▶ [TASK DESCRIPTION]
Please transcribe the lines below word for word, starting with the first line and ending after the line that contains "Action: [x=28, y=79]".

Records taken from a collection
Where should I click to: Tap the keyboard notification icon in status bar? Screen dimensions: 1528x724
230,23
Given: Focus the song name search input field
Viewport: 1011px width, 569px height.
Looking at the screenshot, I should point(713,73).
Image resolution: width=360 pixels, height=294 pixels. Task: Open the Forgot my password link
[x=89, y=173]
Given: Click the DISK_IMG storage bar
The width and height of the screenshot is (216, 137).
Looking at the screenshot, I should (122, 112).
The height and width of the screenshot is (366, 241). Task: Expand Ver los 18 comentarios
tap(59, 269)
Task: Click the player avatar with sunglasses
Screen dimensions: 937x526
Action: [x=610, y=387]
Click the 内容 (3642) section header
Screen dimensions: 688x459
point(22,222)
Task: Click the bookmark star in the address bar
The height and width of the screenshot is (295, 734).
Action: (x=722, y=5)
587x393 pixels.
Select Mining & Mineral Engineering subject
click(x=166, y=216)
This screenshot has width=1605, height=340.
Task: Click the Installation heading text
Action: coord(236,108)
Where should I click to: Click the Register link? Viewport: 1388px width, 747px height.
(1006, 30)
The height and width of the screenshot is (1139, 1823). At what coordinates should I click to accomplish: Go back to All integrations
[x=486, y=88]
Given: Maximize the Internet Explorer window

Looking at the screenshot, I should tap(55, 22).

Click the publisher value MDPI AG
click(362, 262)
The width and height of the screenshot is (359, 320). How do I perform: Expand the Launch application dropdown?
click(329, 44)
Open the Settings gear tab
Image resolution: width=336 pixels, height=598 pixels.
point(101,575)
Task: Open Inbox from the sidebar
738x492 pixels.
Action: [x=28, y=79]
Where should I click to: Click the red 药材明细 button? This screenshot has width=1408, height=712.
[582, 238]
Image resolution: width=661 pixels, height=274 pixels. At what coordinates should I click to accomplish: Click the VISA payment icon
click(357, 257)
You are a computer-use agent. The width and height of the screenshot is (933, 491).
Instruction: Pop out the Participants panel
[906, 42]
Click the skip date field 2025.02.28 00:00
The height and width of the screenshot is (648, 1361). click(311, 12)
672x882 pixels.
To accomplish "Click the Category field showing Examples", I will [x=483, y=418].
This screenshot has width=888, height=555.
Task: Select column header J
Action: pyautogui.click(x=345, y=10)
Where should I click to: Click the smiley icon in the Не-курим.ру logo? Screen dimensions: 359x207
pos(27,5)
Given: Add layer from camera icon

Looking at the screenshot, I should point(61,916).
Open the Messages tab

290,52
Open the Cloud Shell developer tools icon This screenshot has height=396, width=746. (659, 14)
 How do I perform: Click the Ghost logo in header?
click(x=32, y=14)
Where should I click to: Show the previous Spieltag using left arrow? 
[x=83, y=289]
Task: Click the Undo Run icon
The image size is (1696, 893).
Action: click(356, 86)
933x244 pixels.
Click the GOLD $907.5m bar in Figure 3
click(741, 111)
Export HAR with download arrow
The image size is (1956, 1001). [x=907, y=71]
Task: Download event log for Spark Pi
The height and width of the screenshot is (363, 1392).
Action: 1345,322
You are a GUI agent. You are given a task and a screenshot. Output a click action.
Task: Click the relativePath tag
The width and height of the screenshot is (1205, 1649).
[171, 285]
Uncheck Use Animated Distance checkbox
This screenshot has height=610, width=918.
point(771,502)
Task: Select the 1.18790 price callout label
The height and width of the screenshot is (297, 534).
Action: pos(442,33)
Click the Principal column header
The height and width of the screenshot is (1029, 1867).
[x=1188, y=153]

▶ [ANSWER BELOW]
Where should I click to: Tap the keyboard notification icon in status bar? Screen dimensions: 1528x724
230,23
Given: Focus the song name search input field
Viewport: 1011px width, 569px height.
Looking at the screenshot, I should point(713,73).
Image resolution: width=360 pixels, height=294 pixels. Task: Open the Forgot my password link
[x=89, y=173]
Given: Click the DISK_IMG storage bar
The width and height of the screenshot is (216, 137).
Looking at the screenshot, I should (122, 112).
The height and width of the screenshot is (366, 241). Task: Expand Ver los 18 comentarios
tap(59, 269)
Task: Click the player avatar with sunglasses
Screen dimensions: 937x526
Action: [x=610, y=387]
Click the 内容 (3642) section header
Screen dimensions: 688x459
point(22,222)
Task: Click the bookmark star in the address bar
The height and width of the screenshot is (295, 734).
Action: (x=722, y=5)
587x393 pixels.
Select Mining & Mineral Engineering subject
click(x=166, y=216)
This screenshot has width=1605, height=340.
Task: Click the Installation heading text
Action: coord(236,108)
Where should I click to: Click the Register link? Viewport: 1388px width, 747px height.
(1006, 30)
The height and width of the screenshot is (1139, 1823). At what coordinates should I click to accomplish: Go back to All integrations
[x=486, y=88]
Given: Maximize the Internet Explorer window

Looking at the screenshot, I should tap(55, 22).

Click the publisher value MDPI AG
click(362, 262)
The width and height of the screenshot is (359, 320). How do I perform: Expand the Launch application dropdown?
click(329, 44)
Open the Settings gear tab
Image resolution: width=336 pixels, height=598 pixels.
point(101,575)
Task: Open Inbox from the sidebar
738x492 pixels.
Action: [x=28, y=79]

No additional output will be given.